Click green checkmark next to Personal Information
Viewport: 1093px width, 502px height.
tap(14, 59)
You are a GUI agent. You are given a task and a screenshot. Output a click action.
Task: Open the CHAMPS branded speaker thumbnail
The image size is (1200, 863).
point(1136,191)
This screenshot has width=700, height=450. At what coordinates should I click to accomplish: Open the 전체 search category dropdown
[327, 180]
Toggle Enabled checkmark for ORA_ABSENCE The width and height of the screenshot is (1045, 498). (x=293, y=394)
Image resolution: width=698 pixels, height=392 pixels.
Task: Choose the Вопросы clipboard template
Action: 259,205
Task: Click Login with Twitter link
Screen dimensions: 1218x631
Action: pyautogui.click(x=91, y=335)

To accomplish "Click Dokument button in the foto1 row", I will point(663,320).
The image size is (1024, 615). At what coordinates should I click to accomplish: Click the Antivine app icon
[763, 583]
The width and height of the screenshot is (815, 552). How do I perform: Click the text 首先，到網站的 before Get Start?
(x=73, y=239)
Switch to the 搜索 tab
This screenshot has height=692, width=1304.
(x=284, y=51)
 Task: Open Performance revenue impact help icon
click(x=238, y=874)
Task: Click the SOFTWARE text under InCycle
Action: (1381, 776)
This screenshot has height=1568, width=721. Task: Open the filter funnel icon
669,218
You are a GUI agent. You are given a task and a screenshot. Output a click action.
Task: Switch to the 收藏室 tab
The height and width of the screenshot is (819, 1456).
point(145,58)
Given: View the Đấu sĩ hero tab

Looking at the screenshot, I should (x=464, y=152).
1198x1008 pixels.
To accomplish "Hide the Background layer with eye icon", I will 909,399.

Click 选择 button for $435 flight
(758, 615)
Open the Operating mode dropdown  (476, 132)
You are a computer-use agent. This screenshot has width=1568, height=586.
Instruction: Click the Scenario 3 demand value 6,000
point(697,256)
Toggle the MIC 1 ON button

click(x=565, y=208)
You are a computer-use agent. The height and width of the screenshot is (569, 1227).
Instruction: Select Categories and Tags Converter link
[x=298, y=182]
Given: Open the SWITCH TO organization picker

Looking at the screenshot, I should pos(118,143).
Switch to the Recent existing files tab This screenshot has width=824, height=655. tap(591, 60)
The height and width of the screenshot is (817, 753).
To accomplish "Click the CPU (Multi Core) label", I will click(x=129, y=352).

» AIM
Rewrite all the records above, swapping every "dropdown" for "drop-down menu" and leaving everything else unchanged.

» ANSWER TO THIS EXERCISE
Click green checkmark next to Personal Information
Viewport: 1093px width, 502px height.
tap(14, 59)
You are a GUI agent. You are given a task and a screenshot. Output a click action.
Task: Open the CHAMPS branded speaker thumbnail
The image size is (1200, 863).
point(1136,191)
This screenshot has width=700, height=450. At what coordinates should I click to accomplish: Open the 전체 search category drop-down menu
[327, 180]
Toggle Enabled checkmark for ORA_ABSENCE The width and height of the screenshot is (1045, 498). (x=293, y=394)
Image resolution: width=698 pixels, height=392 pixels.
Task: Choose the Вопросы clipboard template
Action: 259,205
Task: Click Login with Twitter link
Screen dimensions: 1218x631
Action: pyautogui.click(x=91, y=335)

To accomplish "Click Dokument button in the foto1 row", I will point(663,320).
The image size is (1024, 615). At what coordinates should I click to accomplish: Click the Antivine app icon
[763, 583]
The width and height of the screenshot is (815, 552). How do I perform: Click the text 首先，到網站的 before Get Start?
(x=73, y=239)
Switch to the 搜索 tab
This screenshot has height=692, width=1304.
(x=284, y=51)
 Task: Open Performance revenue impact help icon
click(x=238, y=874)
Task: Click the SOFTWARE text under InCycle
Action: (1381, 776)
This screenshot has height=1568, width=721. Task: Open the filter funnel icon
669,218
You are a GUI agent. You are given a task and a screenshot. Output a click action.
Task: Switch to the 收藏室 tab
The height and width of the screenshot is (819, 1456).
point(145,58)
Given: View the Đấu sĩ hero tab

Looking at the screenshot, I should (x=464, y=152).
1198x1008 pixels.
To accomplish "Hide the Background layer with eye icon", I will 909,399.

Click 选择 button for $435 flight
(758, 615)
Open the Operating mode drop-down menu  (476, 132)
You are a computer-use agent. This screenshot has width=1568, height=586.
Instruction: Click the Scenario 3 demand value 6,000
point(697,256)
Toggle the MIC 1 ON button

click(x=565, y=208)
You are a computer-use agent. The height and width of the screenshot is (569, 1227).
Instruction: Select Categories and Tags Converter link
[x=298, y=182]
Given: Open the SWITCH TO organization picker

Looking at the screenshot, I should pos(118,143).
Switch to the Recent existing files tab This screenshot has width=824, height=655. tap(591, 60)
The height and width of the screenshot is (817, 753).
To accomplish "Click the CPU (Multi Core) label", I will click(x=129, y=352).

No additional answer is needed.